RECORD SET:

───

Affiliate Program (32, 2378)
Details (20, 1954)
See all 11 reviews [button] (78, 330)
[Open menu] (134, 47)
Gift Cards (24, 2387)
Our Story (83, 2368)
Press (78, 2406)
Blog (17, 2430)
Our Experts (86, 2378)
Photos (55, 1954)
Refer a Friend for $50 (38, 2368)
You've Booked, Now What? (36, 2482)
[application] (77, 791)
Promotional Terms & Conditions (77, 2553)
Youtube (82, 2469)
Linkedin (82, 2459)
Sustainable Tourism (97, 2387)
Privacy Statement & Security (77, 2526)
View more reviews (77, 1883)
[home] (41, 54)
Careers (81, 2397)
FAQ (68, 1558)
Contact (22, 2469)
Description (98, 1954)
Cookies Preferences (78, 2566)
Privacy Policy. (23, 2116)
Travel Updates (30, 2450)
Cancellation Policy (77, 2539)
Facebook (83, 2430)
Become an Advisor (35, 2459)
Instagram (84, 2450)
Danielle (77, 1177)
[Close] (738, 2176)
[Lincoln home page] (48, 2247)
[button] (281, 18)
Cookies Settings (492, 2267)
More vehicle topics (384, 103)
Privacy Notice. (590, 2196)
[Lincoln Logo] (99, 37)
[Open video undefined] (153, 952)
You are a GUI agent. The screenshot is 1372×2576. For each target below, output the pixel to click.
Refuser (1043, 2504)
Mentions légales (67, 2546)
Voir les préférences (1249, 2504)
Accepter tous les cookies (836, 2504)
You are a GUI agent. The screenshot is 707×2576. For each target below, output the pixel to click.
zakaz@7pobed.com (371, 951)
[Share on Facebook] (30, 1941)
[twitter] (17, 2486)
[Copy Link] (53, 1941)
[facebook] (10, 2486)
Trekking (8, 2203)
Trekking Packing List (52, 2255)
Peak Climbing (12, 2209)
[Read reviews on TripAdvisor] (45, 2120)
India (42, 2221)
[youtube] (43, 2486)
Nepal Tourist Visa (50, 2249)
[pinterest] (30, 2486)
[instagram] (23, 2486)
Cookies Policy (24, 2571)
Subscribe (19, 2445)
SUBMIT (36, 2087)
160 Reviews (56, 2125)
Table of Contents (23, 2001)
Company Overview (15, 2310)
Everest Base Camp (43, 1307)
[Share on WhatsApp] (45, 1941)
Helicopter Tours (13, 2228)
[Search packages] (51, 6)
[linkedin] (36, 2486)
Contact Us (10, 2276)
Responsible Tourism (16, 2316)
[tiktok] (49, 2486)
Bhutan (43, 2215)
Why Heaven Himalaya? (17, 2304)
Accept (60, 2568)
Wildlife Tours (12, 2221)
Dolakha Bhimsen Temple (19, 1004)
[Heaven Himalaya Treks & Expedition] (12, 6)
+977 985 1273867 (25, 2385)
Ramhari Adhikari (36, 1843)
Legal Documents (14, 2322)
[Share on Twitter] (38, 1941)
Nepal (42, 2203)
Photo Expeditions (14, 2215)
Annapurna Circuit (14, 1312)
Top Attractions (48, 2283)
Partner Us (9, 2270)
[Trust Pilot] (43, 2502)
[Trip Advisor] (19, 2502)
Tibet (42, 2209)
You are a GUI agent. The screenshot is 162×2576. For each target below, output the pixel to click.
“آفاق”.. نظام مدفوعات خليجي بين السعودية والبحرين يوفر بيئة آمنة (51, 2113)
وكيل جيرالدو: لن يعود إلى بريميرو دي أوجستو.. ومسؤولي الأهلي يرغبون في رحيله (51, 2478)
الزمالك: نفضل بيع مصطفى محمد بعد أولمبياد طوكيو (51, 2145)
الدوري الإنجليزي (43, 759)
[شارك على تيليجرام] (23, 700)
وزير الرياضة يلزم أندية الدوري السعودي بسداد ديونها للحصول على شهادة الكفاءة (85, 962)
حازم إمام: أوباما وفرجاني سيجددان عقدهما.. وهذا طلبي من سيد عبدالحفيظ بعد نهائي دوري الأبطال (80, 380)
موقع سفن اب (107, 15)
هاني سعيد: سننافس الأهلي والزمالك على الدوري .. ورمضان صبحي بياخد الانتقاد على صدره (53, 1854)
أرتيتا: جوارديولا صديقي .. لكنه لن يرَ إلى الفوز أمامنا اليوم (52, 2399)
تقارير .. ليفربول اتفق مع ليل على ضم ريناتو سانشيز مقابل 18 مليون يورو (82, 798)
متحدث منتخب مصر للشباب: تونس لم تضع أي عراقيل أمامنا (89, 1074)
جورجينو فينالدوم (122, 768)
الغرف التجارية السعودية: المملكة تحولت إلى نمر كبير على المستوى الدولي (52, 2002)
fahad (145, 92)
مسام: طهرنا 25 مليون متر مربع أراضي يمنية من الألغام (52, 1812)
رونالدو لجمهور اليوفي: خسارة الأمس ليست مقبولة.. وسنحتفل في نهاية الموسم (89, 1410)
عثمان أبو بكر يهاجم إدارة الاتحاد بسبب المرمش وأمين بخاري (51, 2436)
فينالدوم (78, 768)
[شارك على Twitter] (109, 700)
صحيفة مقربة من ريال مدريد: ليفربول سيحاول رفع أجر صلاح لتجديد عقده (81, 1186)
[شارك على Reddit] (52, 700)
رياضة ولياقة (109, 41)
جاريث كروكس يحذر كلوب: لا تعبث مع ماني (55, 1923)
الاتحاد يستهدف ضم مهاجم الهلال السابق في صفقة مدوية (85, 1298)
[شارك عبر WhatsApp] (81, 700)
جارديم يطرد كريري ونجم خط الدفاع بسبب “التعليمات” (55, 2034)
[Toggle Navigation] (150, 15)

───

HOW TO COMPLETE THIS TASK: Give the listing again exactly as it appears.

PROBLEM SOLUTION:
Affiliate Program (32, 2378)
Details (20, 1954)
See all 11 reviews [button] (78, 330)
[Open menu] (134, 47)
Gift Cards (24, 2387)
Our Story (83, 2368)
Press (78, 2406)
Blog (17, 2430)
Our Experts (86, 2378)
Photos (55, 1954)
Refer a Friend for $50 (38, 2368)
You've Booked, Now What? (36, 2482)
[application] (77, 791)
Promotional Terms & Conditions (77, 2553)
Youtube (82, 2469)
Linkedin (82, 2459)
Sustainable Tourism (97, 2387)
Privacy Statement & Security (77, 2526)
View more reviews (77, 1883)
[home] (41, 54)
Careers (81, 2397)
FAQ (68, 1558)
Contact (22, 2469)
Description (98, 1954)
Cookies Preferences (78, 2566)
Privacy Policy. (23, 2116)
Travel Updates (30, 2450)
Cancellation Policy (77, 2539)
Facebook (83, 2430)
Become an Advisor (35, 2459)
Instagram (84, 2450)
Danielle (77, 1177)
[Close] (738, 2176)
[Lincoln home page] (48, 2247)
[button] (281, 18)
Cookies Settings (492, 2267)
More vehicle topics (384, 103)
Privacy Notice. (590, 2196)
[Lincoln Logo] (99, 37)
[Open video undefined] (153, 952)
You are a GUI agent. The screenshot is 1372×2576. For each target below, output the pixel to click.
Refuser (1043, 2504)
Mentions légales (67, 2546)
Voir les préférences (1249, 2504)
Accepter tous les cookies (836, 2504)
You are a GUI agent. The screenshot is 707×2576. For each target below, output the pixel to click.
zakaz@7pobed.com (371, 951)
[Share on Facebook] (30, 1941)
[twitter] (17, 2486)
[Copy Link] (53, 1941)
[facebook] (10, 2486)
Trekking (8, 2203)
Trekking Packing List (52, 2255)
Peak Climbing (12, 2209)
[Read reviews on TripAdvisor] (45, 2120)
India (42, 2221)
[youtube] (43, 2486)
Nepal Tourist Visa (50, 2249)
[pinterest] (30, 2486)
[instagram] (23, 2486)
Cookies Policy (24, 2571)
Subscribe (19, 2445)
SUBMIT (36, 2087)
160 Reviews (56, 2125)
Table of Contents (23, 2001)
Company Overview (15, 2310)
Everest Base Camp (43, 1307)
[Share on WhatsApp] (45, 1941)
Helicopter Tours (13, 2228)
[Search packages] (51, 6)
[linkedin] (36, 2486)
Contact Us (10, 2276)
Responsible Tourism (16, 2316)
[tiktok] (49, 2486)
Bhutan (43, 2215)
Why Heaven Himalaya? (17, 2304)
Accept (60, 2568)
Wildlife Tours (12, 2221)
Dolakha Bhimsen Temple (19, 1004)
[Heaven Himalaya Treks & Expedition] (12, 6)
+977 985 1273867 (25, 2385)
Ramhari Adhikari (36, 1843)
Legal Documents (14, 2322)
[Share on Twitter] (38, 1941)
Nepal (42, 2203)
Photo Expeditions (14, 2215)
Annapurna Circuit (14, 1312)
Top Attractions (48, 2283)
Partner Us (9, 2270)
[Trust Pilot] (43, 2502)
[Trip Advisor] (19, 2502)
Tibet (42, 2209)
You are a GUI agent. The screenshot is 162×2576. For each target below, output the pixel to click.
“آفاق”.. نظام مدفوعات خليجي بين السعودية والبحرين يوفر بيئة آمنة (51, 2113)
وكيل جيرالدو: لن يعود إلى بريميرو دي أوجستو.. ومسؤولي الأهلي يرغبون في رحيله (51, 2478)
الزمالك: نفضل بيع مصطفى محمد بعد أولمبياد طوكيو (51, 2145)
الدوري الإنجليزي (43, 759)
[شارك على تيليجرام] (23, 700)
وزير الرياضة يلزم أندية الدوري السعودي بسداد ديونها للحصول على شهادة الكفاءة (85, 962)
حازم إمام: أوباما وفرجاني سيجددان عقدهما.. وهذا طلبي من سيد عبدالحفيظ بعد نهائي دوري الأبطال (80, 380)
موقع سفن اب (107, 15)
هاني سعيد: سننافس الأهلي والزمالك على الدوري .. ورمضان صبحي بياخد الانتقاد على صدره (53, 1854)
أرتيتا: جوارديولا صديقي .. لكنه لن يرَ إلى الفوز أمامنا اليوم (52, 2399)
تقارير .. ليفربول اتفق مع ليل على ضم ريناتو سانشيز مقابل 18 مليون يورو (82, 798)
متحدث منتخب مصر للشباب: تونس لم تضع أي عراقيل أمامنا (89, 1074)
جورجينو فينالدوم (122, 768)
الغرف التجارية السعودية: المملكة تحولت إلى نمر كبير على المستوى الدولي (52, 2002)
fahad (145, 92)
مسام: طهرنا 25 مليون متر مربع أراضي يمنية من الألغام (52, 1812)
رونالدو لجمهور اليوفي: خسارة الأمس ليست مقبولة.. وسنحتفل في نهاية الموسم (89, 1410)
عثمان أبو بكر يهاجم إدارة الاتحاد بسبب المرمش وأمين بخاري (51, 2436)
فينالدوم (78, 768)
[شارك على Twitter] (109, 700)
صحيفة مقربة من ريال مدريد: ليفربول سيحاول رفع أجر صلاح لتجديد عقده (81, 1186)
[شارك على Reddit] (52, 700)
رياضة ولياقة (109, 41)
جاريث كروكس يحذر كلوب: لا تعبث مع ماني (55, 1923)
الاتحاد يستهدف ضم مهاجم الهلال السابق في صفقة مدوية (85, 1298)
[شارك عبر WhatsApp] (81, 700)
جارديم يطرد كريري ونجم خط الدفاع بسبب “التعليمات” (55, 2034)
[Toggle Navigation] (150, 15)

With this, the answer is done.